Stored items from a collection:
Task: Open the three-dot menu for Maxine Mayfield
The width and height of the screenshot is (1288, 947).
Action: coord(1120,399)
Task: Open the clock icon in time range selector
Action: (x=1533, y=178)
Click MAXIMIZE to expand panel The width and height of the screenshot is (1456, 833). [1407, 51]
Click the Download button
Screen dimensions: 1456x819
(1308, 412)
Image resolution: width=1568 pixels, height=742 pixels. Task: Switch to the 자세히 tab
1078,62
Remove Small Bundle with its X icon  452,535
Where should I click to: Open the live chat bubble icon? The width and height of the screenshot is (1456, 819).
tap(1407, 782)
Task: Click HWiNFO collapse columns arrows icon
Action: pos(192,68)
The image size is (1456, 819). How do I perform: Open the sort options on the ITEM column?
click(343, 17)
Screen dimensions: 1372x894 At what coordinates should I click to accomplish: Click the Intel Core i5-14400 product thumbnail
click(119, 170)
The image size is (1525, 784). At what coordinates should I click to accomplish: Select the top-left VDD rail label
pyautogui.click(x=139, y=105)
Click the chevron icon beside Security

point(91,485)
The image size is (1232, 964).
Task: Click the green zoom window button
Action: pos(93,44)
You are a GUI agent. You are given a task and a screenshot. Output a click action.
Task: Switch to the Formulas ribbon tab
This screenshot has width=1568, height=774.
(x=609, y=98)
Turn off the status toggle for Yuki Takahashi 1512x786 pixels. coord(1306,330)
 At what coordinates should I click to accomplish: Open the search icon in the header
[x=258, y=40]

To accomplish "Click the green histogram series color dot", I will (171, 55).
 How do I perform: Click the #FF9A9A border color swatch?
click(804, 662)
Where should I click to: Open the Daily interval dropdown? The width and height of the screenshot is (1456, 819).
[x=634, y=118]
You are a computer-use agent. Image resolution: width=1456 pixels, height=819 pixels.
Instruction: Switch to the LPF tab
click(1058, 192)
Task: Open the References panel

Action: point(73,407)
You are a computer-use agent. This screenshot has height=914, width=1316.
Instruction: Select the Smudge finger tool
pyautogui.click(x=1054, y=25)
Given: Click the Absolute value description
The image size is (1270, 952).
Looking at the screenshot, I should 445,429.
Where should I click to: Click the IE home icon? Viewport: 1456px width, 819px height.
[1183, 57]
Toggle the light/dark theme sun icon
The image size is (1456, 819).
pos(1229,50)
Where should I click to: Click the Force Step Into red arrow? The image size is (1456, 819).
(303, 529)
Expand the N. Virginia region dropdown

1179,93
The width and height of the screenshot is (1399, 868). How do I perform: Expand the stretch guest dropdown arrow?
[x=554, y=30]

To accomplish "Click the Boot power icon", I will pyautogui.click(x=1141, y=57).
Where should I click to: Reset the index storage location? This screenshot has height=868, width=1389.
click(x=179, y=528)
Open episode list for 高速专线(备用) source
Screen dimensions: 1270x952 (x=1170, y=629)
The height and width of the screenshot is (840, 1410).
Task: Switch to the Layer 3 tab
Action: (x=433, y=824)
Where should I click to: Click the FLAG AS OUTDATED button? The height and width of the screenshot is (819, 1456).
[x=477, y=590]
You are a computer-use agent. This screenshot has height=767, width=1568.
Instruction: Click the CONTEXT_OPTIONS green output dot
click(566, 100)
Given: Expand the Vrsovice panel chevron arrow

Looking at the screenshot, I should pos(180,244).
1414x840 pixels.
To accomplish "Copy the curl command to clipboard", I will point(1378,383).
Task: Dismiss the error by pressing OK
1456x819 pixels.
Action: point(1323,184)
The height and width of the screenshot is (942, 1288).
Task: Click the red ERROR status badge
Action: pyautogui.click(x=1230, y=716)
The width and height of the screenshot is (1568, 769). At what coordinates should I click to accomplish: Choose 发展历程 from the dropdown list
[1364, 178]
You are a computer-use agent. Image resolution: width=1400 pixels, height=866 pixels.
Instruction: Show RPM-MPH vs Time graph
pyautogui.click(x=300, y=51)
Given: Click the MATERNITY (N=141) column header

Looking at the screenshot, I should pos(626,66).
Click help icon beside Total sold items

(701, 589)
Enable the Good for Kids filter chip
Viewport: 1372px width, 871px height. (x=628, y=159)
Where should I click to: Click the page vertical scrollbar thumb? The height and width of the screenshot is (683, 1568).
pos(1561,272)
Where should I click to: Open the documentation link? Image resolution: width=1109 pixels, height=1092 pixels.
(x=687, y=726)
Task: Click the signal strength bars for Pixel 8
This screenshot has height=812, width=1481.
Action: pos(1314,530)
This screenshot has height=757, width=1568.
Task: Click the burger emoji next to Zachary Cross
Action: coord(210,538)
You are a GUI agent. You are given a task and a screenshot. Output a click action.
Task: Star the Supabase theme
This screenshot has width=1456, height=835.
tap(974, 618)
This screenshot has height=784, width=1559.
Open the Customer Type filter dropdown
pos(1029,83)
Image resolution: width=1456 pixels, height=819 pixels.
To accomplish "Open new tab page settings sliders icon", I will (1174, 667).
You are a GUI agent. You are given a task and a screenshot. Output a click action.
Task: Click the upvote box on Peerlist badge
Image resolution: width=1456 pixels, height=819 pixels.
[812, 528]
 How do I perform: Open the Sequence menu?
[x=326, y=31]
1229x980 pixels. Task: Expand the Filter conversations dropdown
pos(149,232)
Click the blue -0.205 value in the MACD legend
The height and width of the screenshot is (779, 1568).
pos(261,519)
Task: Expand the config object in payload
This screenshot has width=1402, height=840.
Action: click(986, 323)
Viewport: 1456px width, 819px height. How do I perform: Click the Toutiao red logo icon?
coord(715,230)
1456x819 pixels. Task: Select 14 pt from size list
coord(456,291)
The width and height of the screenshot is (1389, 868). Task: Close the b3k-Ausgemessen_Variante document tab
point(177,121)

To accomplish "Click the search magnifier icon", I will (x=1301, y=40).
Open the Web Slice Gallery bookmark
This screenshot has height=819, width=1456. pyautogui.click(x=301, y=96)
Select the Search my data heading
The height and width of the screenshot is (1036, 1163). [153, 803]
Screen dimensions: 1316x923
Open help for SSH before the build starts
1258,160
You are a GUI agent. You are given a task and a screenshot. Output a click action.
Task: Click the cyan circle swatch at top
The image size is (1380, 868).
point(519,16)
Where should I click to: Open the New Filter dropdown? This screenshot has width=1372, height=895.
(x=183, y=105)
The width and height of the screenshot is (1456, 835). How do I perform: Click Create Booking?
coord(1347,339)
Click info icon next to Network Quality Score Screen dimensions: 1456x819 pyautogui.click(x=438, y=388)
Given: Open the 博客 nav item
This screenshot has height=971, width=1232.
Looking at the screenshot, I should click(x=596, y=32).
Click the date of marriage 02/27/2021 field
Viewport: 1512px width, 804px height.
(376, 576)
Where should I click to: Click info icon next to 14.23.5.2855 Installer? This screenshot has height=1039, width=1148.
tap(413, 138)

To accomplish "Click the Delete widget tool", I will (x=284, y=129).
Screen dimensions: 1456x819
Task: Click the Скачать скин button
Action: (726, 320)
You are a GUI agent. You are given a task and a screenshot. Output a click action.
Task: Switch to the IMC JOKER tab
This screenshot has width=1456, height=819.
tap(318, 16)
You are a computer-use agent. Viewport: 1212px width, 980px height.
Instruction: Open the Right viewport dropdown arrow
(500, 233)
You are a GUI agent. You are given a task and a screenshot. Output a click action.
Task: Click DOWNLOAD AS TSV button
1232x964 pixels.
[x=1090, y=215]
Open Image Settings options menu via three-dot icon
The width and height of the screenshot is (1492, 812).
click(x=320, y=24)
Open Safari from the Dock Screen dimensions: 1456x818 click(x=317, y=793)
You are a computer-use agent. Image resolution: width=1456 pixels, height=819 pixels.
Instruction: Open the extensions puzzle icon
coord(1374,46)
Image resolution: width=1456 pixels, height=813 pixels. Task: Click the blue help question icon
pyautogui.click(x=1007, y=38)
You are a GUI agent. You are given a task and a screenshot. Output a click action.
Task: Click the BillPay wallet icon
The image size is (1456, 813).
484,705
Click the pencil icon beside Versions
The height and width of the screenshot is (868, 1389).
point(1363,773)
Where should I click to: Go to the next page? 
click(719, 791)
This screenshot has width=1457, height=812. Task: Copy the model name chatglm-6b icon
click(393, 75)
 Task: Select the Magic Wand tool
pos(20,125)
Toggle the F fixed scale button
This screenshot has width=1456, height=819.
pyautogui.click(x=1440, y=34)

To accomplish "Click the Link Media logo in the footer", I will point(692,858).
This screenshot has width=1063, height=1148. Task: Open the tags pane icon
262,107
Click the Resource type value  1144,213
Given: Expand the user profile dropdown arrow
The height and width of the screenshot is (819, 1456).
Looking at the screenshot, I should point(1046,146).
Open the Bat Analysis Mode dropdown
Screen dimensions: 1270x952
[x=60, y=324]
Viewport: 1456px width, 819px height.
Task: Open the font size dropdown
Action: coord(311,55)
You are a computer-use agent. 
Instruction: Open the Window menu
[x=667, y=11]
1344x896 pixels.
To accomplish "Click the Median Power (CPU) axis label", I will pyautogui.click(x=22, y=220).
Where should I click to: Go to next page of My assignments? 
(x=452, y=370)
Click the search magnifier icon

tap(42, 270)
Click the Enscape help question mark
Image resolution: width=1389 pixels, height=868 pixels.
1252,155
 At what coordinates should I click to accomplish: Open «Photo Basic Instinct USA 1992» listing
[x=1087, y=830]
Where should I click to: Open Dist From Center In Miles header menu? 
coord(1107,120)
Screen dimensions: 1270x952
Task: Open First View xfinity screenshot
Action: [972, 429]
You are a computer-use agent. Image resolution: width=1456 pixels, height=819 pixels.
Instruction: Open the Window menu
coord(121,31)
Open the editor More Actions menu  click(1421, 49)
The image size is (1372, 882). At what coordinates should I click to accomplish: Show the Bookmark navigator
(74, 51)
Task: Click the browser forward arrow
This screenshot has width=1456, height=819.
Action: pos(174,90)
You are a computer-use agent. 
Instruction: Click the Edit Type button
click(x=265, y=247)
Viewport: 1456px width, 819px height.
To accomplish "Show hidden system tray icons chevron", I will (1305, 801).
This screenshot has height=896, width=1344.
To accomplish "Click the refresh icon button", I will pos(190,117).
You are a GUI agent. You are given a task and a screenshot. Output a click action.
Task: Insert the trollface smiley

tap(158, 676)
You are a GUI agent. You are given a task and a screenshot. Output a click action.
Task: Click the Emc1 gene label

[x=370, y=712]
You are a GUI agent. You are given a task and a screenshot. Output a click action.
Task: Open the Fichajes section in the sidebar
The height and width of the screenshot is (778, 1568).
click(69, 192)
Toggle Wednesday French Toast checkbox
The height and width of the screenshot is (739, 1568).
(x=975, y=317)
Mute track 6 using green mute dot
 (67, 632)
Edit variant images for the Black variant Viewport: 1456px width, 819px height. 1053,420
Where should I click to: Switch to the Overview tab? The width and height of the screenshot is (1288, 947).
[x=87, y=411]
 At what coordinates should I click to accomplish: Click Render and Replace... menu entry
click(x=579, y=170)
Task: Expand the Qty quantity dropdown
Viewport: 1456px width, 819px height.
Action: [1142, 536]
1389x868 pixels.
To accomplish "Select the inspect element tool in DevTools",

About this exercise: Return only the number of lines in the data that hold the string "value".

Exercise answer: 3